Anjou did not have much influence in the Netherlands, and attempted to seize more power. He decided to try to occupy Antwerp, the largest city of the Seventeen Provinces, by surprise. Antwerp had already been comprehensively sacked by Spanish troops in the "Spanish Fury" of 1576.

Unfortunately for Anjou his plan was discovered. The inhabitants, still traumatised by the Spanish plunder seven years earlier, were determined to prevent another occupation by foreign troops by all means possible.

Attempted coup
On 17 January 1583, in a ploy to deceive the citizens of Antwerp, Anjou asked to be permitted to enter the city in order to honour them with a Royal Entry. As soon as his troopers entered the city, the city gates were slammed shut behind them. Having lost the advantage of surprise, the small French army found itself hopelessly trapped within the city as it was bombarded from windows and rooftops with stones, rocks, logs, and even heavy chains. The city's experienced garrison then opened up with deadly, point-blank fire on the troops. Only a few Frenchmen, including the Duke of Anjou, escaped. Over 1,500 troops perished, many of them hacked to death by the enraged citizens of Antwerp. One contemporary account is by Jean Bodin, an adviser to Anjou who likewise escaped the slaughter.

Aftermath
The position of Anjou after this attack became untenable and he left the country in June 1583. His departure also discredited William the Silent, who had always supported Anjou.

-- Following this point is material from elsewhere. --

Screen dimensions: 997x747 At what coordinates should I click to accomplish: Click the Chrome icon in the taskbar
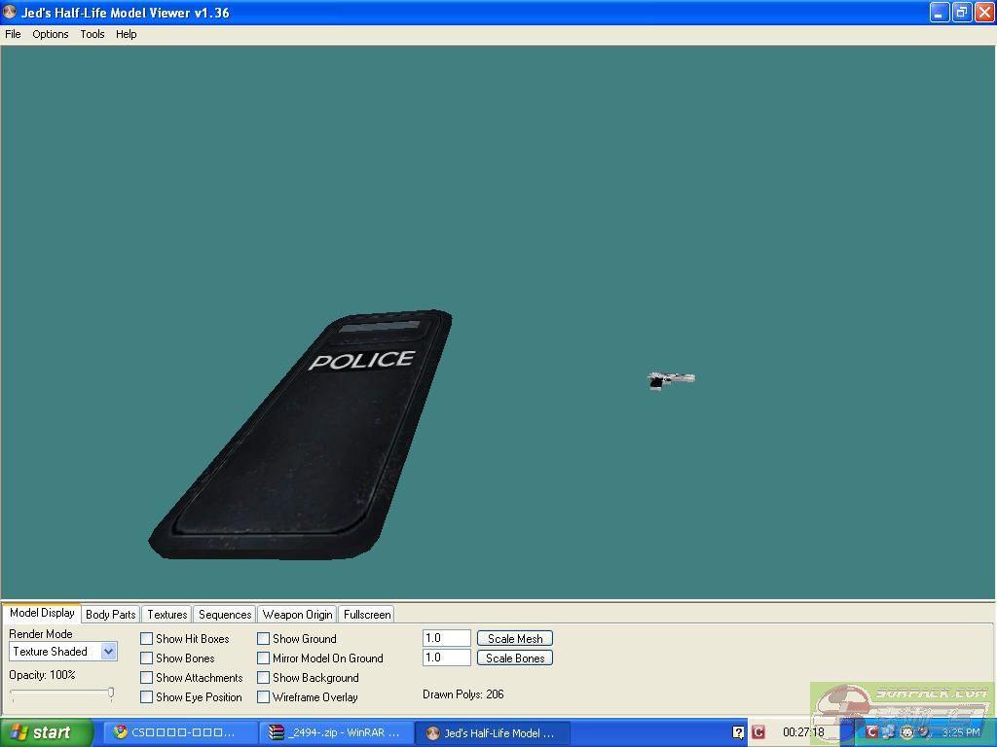[121, 732]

The city was eventually conquered by the Spanish under Alexander Farnese, Duke of Parma after the Siege of Antwerp (1584-1585).

References
 George Edmundson, "The 'French Fury' at Antwerp (1583)", in Cambridge Modern History, edited by A. W. Ward, G. W. Prothero and Stanley Leathes, vol. 3 (Cambridge, 1907), p. 256.
 Louis Prosper Gachard, ed., "Lettre de Jean Bodin sur l'entreprise du duc d'Anjou contre la ville d'Anvers", Compte rendu des séances de la Commission Royale d'histoire ou recueil de ses bulletins, 2nd series, 12 (1859), pp. 458–463.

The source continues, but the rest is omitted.